Directions: Exactly as they appear below, repeat the lines from the one with "Click the profile picture to change photo" through the one with "This screenshot has width=570, height=427.", and no others.

(Stored records)
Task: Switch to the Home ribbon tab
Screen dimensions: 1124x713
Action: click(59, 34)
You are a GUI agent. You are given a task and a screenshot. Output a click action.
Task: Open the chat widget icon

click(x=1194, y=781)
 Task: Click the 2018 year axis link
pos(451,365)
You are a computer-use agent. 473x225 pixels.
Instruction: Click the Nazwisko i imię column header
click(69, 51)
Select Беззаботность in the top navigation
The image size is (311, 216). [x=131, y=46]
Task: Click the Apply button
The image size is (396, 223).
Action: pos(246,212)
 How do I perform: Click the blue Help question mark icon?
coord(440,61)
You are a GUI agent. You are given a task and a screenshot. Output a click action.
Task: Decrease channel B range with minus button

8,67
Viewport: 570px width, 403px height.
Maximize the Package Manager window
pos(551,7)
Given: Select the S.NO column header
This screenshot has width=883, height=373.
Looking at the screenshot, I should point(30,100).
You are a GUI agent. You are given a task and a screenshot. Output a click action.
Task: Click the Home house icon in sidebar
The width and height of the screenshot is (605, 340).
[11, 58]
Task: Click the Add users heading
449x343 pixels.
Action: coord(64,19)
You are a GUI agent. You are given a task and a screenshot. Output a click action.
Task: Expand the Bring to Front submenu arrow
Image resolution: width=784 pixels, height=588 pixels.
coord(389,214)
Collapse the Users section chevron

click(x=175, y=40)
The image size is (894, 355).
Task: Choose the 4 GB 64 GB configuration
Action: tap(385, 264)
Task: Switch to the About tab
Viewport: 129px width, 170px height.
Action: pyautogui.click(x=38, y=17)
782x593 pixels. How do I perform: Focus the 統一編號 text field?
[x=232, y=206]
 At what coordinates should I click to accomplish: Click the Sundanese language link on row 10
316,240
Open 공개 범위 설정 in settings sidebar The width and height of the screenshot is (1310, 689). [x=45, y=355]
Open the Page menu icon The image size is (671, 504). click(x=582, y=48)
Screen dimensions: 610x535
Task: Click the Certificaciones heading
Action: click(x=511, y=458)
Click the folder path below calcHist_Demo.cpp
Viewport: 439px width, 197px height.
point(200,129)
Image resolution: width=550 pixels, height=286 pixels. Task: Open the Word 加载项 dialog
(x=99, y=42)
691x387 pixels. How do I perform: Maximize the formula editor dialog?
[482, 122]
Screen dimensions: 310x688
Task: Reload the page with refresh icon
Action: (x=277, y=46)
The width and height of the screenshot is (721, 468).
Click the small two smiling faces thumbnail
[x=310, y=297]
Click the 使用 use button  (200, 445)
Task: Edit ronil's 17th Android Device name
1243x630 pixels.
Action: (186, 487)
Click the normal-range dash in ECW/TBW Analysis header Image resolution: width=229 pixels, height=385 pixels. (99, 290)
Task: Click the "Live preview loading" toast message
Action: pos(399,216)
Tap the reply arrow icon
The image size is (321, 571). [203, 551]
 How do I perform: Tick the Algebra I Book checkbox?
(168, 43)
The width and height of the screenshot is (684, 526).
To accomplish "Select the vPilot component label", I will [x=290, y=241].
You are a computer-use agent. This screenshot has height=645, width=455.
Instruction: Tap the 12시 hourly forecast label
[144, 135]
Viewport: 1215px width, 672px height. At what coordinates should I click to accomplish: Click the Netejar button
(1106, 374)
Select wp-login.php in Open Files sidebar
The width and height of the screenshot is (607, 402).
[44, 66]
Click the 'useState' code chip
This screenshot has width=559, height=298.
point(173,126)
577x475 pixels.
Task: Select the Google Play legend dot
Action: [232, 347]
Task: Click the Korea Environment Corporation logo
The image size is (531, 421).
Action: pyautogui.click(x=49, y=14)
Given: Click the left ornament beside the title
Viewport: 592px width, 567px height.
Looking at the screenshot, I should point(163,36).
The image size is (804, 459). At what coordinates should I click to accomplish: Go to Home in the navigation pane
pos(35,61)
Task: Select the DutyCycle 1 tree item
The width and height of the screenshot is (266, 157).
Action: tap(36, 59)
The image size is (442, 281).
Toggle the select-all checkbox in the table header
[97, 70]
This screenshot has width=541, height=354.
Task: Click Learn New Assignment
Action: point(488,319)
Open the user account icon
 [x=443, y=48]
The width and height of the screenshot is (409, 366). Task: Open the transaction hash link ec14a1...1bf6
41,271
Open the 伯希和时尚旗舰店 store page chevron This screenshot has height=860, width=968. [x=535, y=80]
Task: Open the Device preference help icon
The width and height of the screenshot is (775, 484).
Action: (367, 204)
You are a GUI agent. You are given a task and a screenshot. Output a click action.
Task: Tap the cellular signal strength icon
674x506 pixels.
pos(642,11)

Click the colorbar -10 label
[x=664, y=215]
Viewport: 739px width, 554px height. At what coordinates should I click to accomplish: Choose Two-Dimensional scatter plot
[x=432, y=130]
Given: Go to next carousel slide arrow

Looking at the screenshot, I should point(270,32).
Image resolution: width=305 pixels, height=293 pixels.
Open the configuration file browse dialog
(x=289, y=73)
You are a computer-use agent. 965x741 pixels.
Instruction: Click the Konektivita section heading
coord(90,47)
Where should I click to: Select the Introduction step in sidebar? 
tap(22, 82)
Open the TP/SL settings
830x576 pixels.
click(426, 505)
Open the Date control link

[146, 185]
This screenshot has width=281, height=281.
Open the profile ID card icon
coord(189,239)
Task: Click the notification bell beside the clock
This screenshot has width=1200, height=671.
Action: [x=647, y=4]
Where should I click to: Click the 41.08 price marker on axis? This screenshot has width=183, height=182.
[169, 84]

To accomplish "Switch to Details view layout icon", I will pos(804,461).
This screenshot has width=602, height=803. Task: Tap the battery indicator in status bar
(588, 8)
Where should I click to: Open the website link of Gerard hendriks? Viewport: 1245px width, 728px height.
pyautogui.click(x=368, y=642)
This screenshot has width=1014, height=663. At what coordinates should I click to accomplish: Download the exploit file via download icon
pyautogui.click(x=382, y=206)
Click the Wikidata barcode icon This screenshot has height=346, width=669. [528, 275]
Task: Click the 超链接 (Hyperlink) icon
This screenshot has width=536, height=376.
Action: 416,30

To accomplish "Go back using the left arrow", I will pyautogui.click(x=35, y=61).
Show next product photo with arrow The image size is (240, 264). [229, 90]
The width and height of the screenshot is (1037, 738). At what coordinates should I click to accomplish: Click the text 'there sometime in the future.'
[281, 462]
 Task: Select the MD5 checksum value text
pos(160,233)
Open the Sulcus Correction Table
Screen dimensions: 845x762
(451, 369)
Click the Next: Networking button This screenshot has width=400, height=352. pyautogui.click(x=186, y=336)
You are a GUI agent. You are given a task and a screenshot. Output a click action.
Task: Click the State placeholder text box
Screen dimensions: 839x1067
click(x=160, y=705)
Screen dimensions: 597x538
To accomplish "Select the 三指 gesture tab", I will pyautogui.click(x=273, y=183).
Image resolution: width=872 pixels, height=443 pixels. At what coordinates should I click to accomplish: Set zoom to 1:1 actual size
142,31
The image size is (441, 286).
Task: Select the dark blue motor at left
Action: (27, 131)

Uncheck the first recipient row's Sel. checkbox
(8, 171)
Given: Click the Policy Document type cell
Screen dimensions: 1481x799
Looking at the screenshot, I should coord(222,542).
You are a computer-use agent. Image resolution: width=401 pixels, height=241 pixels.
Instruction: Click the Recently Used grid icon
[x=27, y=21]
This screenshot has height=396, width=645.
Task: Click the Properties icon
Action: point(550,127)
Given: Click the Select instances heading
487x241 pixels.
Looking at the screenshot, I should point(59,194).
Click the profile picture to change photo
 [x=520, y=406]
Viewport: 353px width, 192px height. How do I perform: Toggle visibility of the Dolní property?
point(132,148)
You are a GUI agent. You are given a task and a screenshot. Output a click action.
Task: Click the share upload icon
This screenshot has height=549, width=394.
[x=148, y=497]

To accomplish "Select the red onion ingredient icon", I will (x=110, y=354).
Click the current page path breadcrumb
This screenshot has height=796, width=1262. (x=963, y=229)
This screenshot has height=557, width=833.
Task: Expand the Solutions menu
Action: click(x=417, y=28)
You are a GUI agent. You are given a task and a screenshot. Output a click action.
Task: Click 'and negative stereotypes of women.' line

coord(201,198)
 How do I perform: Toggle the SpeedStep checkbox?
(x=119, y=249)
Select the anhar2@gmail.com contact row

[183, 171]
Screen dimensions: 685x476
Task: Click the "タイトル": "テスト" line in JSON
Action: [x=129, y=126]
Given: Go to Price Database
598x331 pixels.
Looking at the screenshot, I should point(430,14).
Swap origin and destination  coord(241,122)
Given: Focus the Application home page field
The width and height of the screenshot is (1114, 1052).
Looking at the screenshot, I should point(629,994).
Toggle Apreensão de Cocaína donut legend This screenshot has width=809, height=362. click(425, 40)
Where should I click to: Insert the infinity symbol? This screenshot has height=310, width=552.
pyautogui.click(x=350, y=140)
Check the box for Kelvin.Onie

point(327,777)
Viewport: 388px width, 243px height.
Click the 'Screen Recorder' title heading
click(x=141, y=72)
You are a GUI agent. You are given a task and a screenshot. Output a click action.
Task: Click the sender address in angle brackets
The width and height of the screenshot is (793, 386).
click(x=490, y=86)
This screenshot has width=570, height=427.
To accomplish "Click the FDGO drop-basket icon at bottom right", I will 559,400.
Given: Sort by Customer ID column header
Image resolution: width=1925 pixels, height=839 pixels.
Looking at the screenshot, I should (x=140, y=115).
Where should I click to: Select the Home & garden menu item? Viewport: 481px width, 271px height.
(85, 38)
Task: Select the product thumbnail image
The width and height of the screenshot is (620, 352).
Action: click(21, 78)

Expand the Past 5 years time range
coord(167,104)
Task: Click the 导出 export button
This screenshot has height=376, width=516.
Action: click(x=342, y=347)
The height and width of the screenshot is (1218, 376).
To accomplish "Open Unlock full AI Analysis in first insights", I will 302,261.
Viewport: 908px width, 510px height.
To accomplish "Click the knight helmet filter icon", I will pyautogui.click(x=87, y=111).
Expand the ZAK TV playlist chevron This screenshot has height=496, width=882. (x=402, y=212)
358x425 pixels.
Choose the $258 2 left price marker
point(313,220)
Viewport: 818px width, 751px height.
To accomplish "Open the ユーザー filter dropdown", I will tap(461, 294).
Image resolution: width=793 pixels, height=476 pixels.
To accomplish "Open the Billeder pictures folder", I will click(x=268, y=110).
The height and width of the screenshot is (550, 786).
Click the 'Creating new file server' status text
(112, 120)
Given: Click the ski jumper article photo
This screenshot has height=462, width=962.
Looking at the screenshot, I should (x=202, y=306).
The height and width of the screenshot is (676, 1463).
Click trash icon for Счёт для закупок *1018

Response to the exercise:
Click the profile picture to change photo
 [x=520, y=406]
Viewport: 353px width, 192px height. How do I perform: Toggle visibility of the Dolní property?
point(132,148)
You are a GUI agent. You are given a task and a screenshot. Output a click action.
Task: Click the share upload icon
This screenshot has height=549, width=394.
[x=148, y=497]

To accomplish "Select the red onion ingredient icon", I will (x=110, y=354).
Click the current page path breadcrumb
This screenshot has height=796, width=1262. (x=963, y=229)
This screenshot has height=557, width=833.
Task: Expand the Solutions menu
Action: click(x=417, y=28)
You are a GUI agent. You are given a task and a screenshot. Output a click action.
Task: Click 'and negative stereotypes of women.' line

coord(201,198)
 How do I perform: Toggle the SpeedStep checkbox?
(x=119, y=249)
Select the anhar2@gmail.com contact row

[183, 171]
Screen dimensions: 685x476
Task: Click the "タイトル": "テスト" line in JSON
Action: [x=129, y=126]
Given: Go to Price Database
598x331 pixels.
Looking at the screenshot, I should point(430,14).
Swap origin and destination  coord(241,122)
Given: Focus the Application home page field
The width and height of the screenshot is (1114, 1052).
Looking at the screenshot, I should point(629,994).
Toggle Apreensão de Cocaína donut legend This screenshot has width=809, height=362. click(425, 40)
Where should I click to: Insert the infinity symbol? This screenshot has height=310, width=552.
pyautogui.click(x=350, y=140)
Check the box for Kelvin.Onie

point(327,777)
Viewport: 388px width, 243px height.
Click the 'Screen Recorder' title heading
click(x=141, y=72)
You are a GUI agent. You are given a task and a screenshot. Output a click action.
Task: Click the sender address in angle brackets
The width and height of the screenshot is (793, 386).
click(x=490, y=86)
This screenshot has width=570, height=427.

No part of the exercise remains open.